Веня понял – рано или поздно Мария покинет его навсегда. Больше она ему не принадлежала. Считать ее сумасшедшей он не посмел – слишком много случилось во время войны чудесных явлений. Такое не забывается – люди говорили об этом, и рот им никто заткнуть не мог.
Через два года Маша простилась с Веней и пропала навсегда.
Ни Веня, ни Ирина, ни Васена, ни даже вечная, казавшаяся бессмертной бабка Окулиха, не увидели, что предсказание убиенных монахов сбылось. В 1994 году в святое Дымское озеро был поставлен крест. И место его становления указал лебедь, который застыл на недвижимой озерной глади. Крест встал ровно, будто его кто-то специально, там, на дне укрепил.
В 2001 году чудесным образом монастырь обрел мощи преподобного целителя. Был великий праздник: люди стекались со всех сторон, чтобы порадоваться свершению великой справедливости.
Дарья была среди них. Уже немолодая, с кучей болячек, уставшая бороться за существование в лихие девяностые, она отправилась туда, скорее, из любопытства, чем из-за религиозных, особенных чувств.
Крестный ход, степенно огибавший строящийся храм, двигался к Святому озеру. На лицах верующих – улыбки. Рядом с Дарьей шла какая-то старушка в черном монашеском одеянии, вероятно послушница нового скита, возрожденного у деревни Сенно. Там тоже был когда-то женский монастырь, разрушенный в 1937 году.
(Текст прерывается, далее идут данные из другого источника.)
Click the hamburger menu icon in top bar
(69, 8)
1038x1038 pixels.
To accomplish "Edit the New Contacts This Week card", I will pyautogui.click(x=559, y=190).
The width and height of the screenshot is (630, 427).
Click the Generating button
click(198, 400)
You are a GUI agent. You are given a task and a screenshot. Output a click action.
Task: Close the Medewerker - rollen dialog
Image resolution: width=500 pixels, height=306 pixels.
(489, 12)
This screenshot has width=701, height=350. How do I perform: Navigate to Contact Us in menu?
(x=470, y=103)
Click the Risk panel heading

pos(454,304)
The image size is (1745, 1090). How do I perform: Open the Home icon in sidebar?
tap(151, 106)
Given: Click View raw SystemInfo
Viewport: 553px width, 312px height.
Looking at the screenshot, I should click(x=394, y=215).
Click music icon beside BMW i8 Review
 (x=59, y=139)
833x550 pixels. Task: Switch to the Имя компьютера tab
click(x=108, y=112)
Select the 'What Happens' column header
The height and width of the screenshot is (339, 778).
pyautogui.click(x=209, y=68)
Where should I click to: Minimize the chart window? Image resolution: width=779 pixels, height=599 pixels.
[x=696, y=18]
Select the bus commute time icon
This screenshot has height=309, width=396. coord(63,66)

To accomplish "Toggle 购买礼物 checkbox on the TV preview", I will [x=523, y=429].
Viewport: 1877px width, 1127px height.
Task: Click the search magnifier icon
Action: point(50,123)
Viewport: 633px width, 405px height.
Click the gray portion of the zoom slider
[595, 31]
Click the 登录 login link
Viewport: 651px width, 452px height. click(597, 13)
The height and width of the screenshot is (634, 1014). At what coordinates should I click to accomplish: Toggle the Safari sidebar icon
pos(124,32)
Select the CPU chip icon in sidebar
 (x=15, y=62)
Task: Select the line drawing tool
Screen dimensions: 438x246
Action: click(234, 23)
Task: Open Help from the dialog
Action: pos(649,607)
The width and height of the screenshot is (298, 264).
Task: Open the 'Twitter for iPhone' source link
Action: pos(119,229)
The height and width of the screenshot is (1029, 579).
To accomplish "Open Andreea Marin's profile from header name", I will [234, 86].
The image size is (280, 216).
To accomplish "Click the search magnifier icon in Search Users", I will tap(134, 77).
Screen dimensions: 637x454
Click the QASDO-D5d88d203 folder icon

Она вдруг взглянула пристально на Дарью и так хорошо, так светло улыбнулась, что из Дарьиной головы разом ушли все неприятные мысли.
- А я твою матушку помню, - сказала она, - и бабушку помню. Каждый день в молитвах поминаю их, и других женщин из деревни.
- Да кто же вы? – изумилась Дарья.
- Я – матушка Ефросиния, а в миру звалась Марией. Я этот храм разрушила в девятнадцатом году. А теперь своими глазами вижу его возрождение.
- А сколько вам лет?
- Ровно сто лет сегодня исполнилось! Ровно сто лет! Все сбылось, что предсказывали! Так-то, милая моя!